I found them today. They have been neatly stacked just three feet from my keyboard for months. They were on top of my book proposal and it was time for them to go. I scattered them on the floor, put on some of my favorite dancing shoes, and jumped on them while music played loudly until I felt that their negativity was completely gone. The hold they had over me has been replaced with the joy that I get from dancing around my office. So there!
Why was I saving all of those initial rejection letters from literary agents? What was I saving them for exactly? To make myself feel rejected? Was I going to frame them? Where they supposed to motivate me to work harder? Because they certainly haven't motivated me at all. They sucked the wind out of my enthusiasm for writing. They drained my drive. They fizzled my fire. Just because those 20 people didn't want my book project does not mean that I'm not going to succeed.
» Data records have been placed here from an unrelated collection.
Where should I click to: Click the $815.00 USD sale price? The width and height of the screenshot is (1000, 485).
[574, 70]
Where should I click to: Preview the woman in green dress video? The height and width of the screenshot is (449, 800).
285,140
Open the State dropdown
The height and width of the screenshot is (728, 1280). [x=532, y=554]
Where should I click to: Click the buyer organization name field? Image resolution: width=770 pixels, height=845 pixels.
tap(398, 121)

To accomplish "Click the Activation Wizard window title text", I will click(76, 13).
It just means that those particular agents were not for me.
Being rejected is just part of the game. Those letters weren't the first rejection in my life (that started in junior high school), and they won't be the last. They were just part of the process. Nothing more. Nothing less.
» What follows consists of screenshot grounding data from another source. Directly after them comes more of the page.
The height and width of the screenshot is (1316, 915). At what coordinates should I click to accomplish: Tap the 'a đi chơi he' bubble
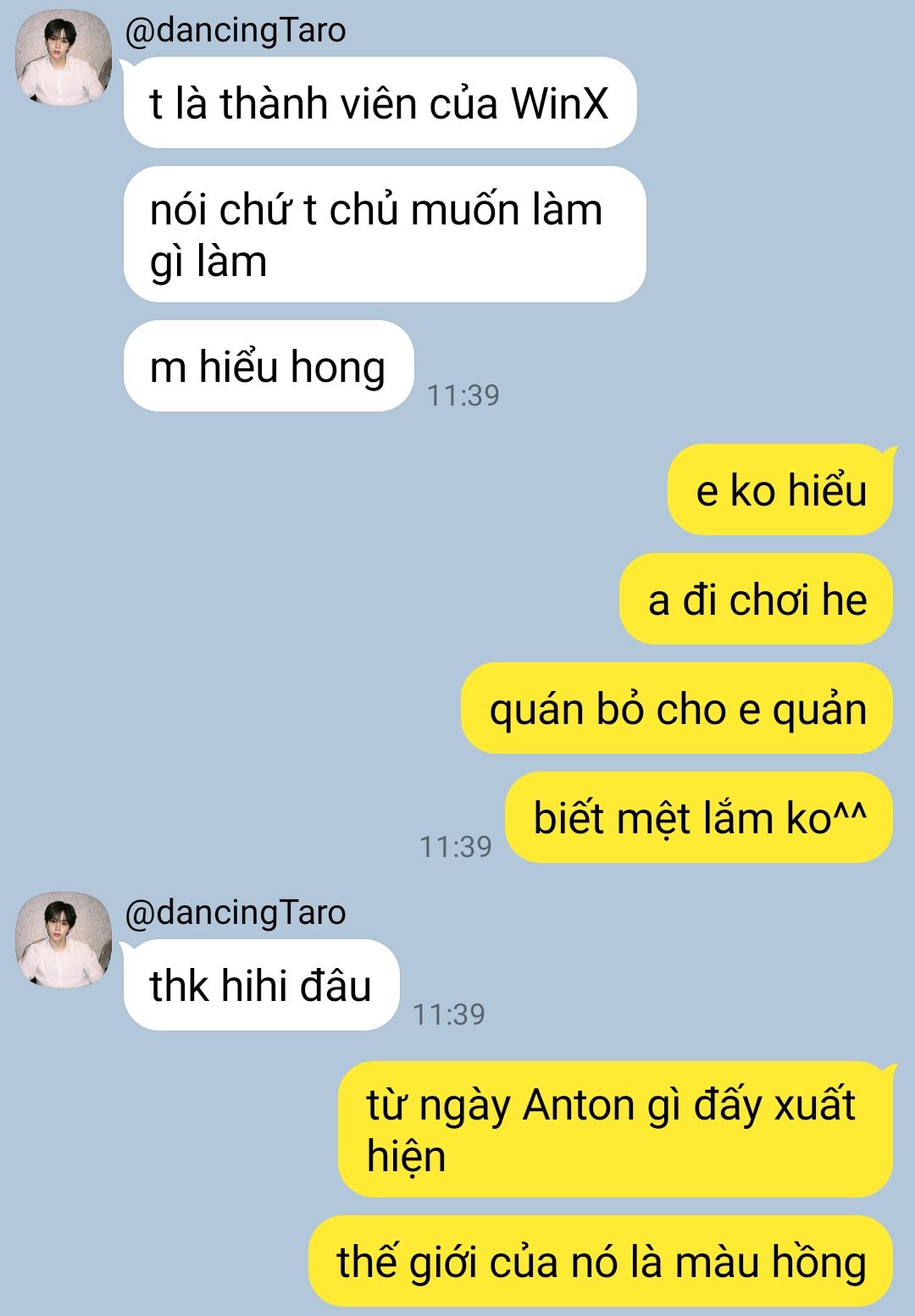(757, 599)
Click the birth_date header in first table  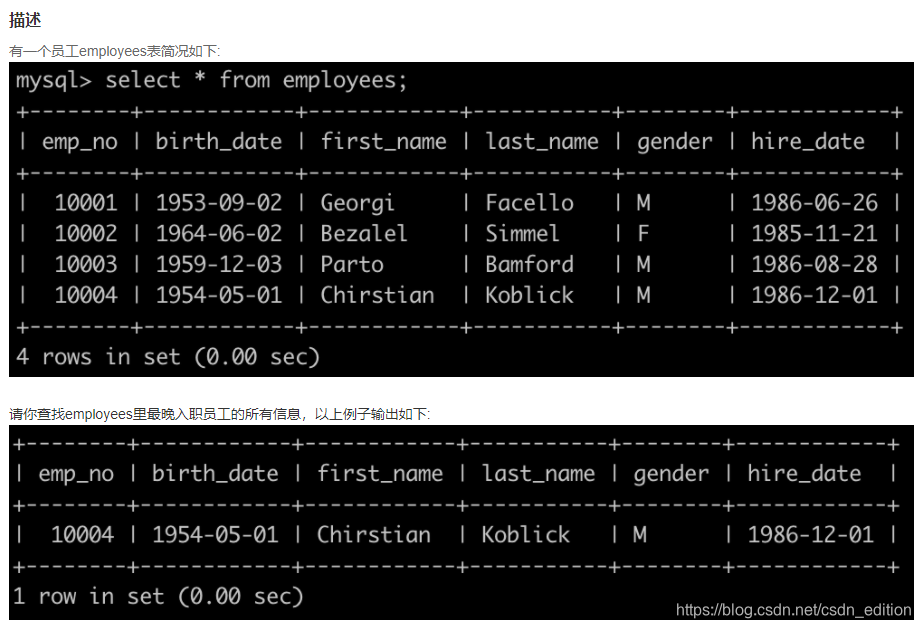tap(219, 142)
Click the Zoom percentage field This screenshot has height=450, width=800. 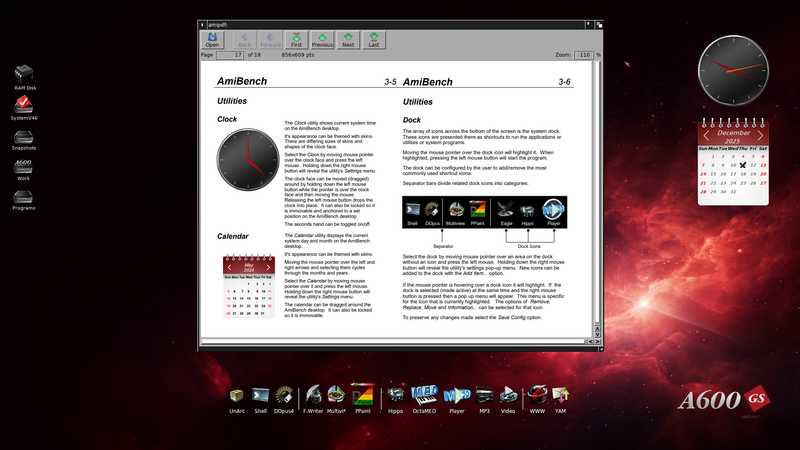point(584,55)
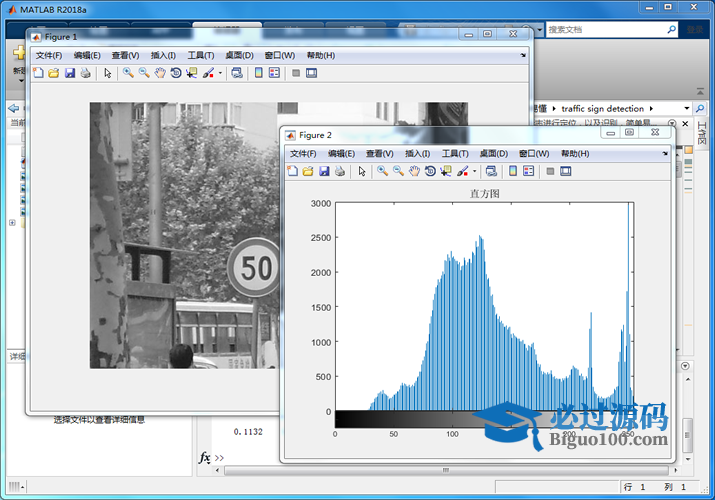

Not sure what I'll do with them once I pick them up. I might file them away so that when my book is published and I'm hugely successful, I can go back and read them and laugh about how crappy they made me feel. But I'm already feeling better now they have been stepped on. I've taken back my enthusiasm. I've taken back my drive. Sometimes it's hard to remember that I am in control of my destiny. Not some agent. Not some rejection letter. Not a stack of dirty laundry. Not a sink full of dishes. Whether or not I success is up to me. No one else can do that for me. And I'm not ready to give up.